Court of Appeal, Second District, Division 5, California.

IN RE: Henry G., a Minor. Kenneth E. KIRKPATRICK, Chief Probation Officer of Los Angeles County, Plaintiff and Respondent, v. Henry G., Defendant and Appellant.

Cr. 21498.

Decided: October 25, 1972

Richard S. Buckley, Public Defender, John J. Gibbons, Donald M. Gindy, and Laurance S. Smith, Deputy Public Defenders, for defendant and appellant. Evelle J. Younger, Atty. Gen., Edward A. Hinze, Jr., Chief Asst. Atty. Gen., William E. James, Asst. Atty. Gen., Frederick R. Millar, Jr., and John R. Evans, Deputy Attys. Gen., for plaintiff and respondent.

Appellant appeals from an order of the juvenile court finding him to be a person falling within section 601 of the Welfare and Institutions Code1 and deeming him to be a ward of the court. The appeal is also ‘from all orders made by said Court adverse to HENRY G.’ but no other such orders appear.

The petition under section 601 as originally filed charged that:

‘Said minor is beyond the control of his mother with whom he resides, in that: On November 14, 1971, minor became engaged in a physical altercation with his mother; on November 14, 1971, November 13, 1971, November 12, 1971 and many previous occasions minor remained away from home without permission until a late and unusual hour.’

At the conclusion of the jurisdictional hearing the temporary judge ordered the petition modified to read:

‘Said minor is beyond the control of his mother with whom he resides, in that: On November 14, 1971, minor became engaged in a physical altercation with his mother; on some occasions minor remained away from home without permission until a late and unusual hour.’

and as modified found the allegations to be true and sustained the petition.

Appellant earnestly and capably mounts an attack on the constitutionality of section 601.2 His basic argument is that the statute is void for vagueness when applied to conduct of the type charged against him.
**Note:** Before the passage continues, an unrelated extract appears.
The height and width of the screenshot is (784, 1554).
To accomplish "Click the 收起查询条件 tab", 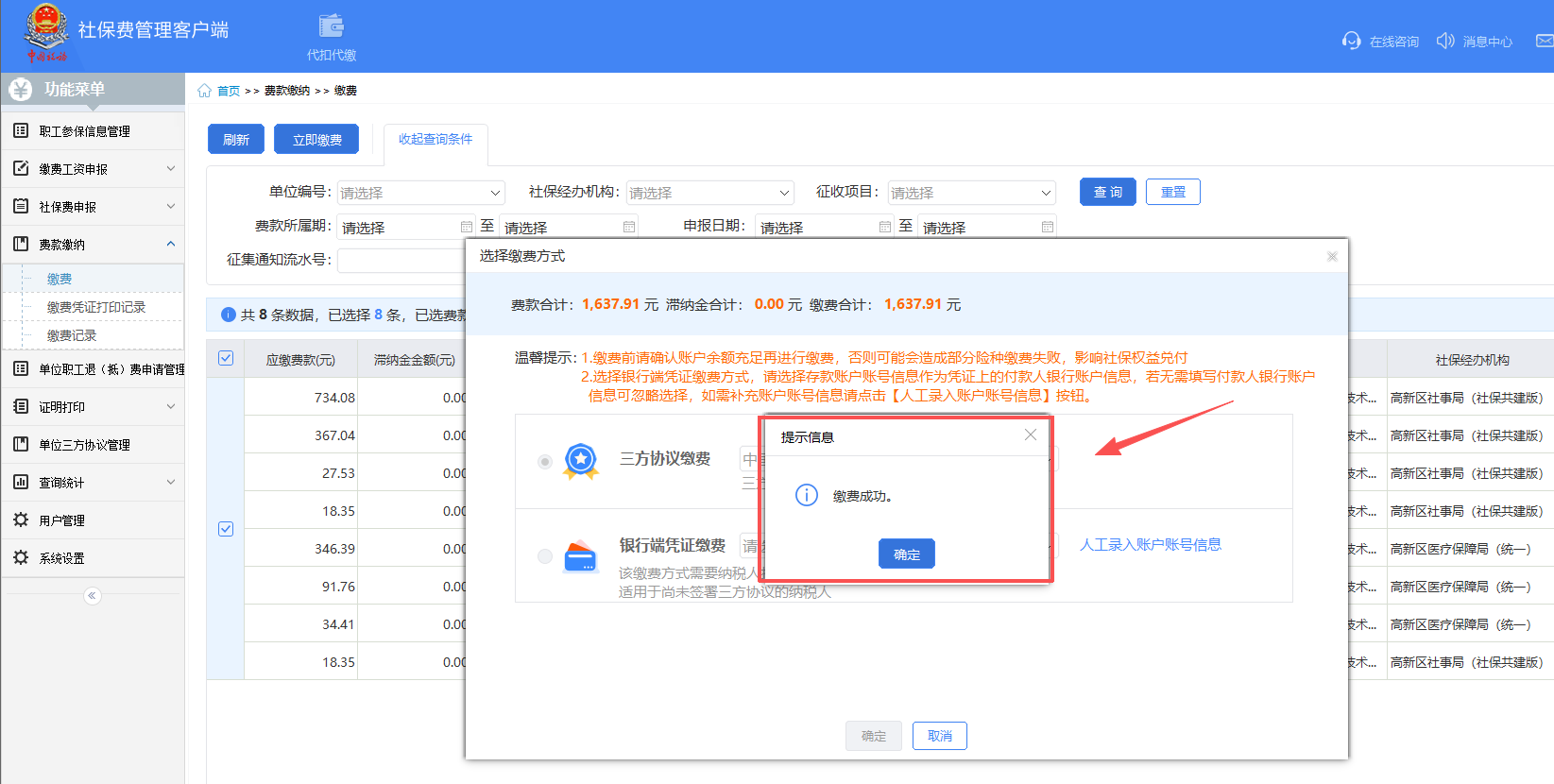I will [x=435, y=139].
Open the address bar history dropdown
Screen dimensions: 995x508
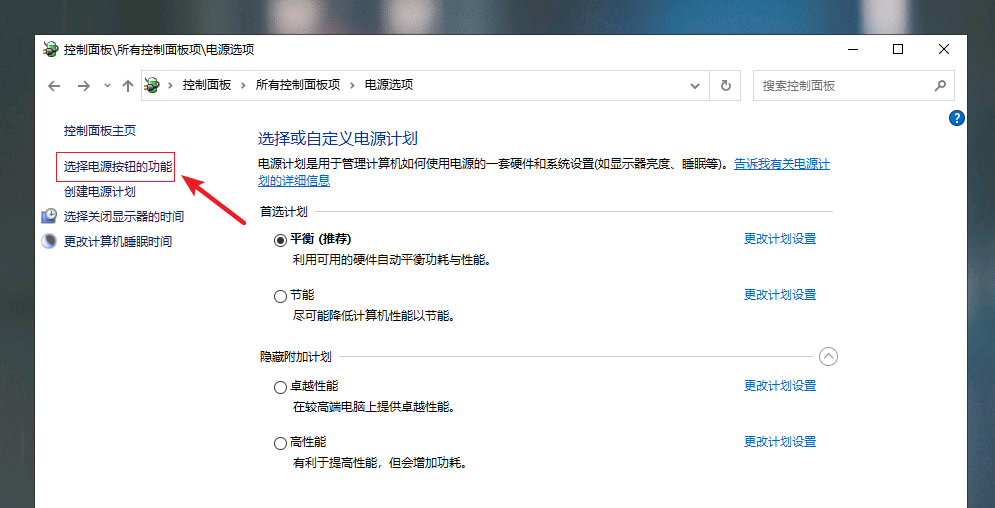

He also urges that a second constitutional defect is found in its overbroadness. Respondent, with equal earnestness and capability, defends the constitutionality of the section.

While we cannot say, as did the court in In re S., 12 Cal.App.3d 1124, 1126, 91 Cal.Rptr. 261, with respect to similar contentions, that ‘fortunately, none of these issues are directly before us' we can and do find it unnecessary to decide the constitutional issues presented by the parties.

It is elementary that a court will not decide a constitutional question unless absolutely necessary and ‘. . . even though a constitutional question may be legitimately presented by the record, if the record also presents some other and satisfactory ground upon which a court may rest its judgment and thereby render the constitutional question immaterial to the case, that course will be adopted, and the question of constitutionality will be left for consideration until the case arises which cannot be adjudicated without considering it. . . .’ (People v. Barton, 216 Cal.App.2d 542, 546, 31 Cal.Rptr. 7, 9.) An ‘other and satisfactory ground’ appears in this case in the other principal contention raised by appellant. Therefore we do not reach the constitutional question.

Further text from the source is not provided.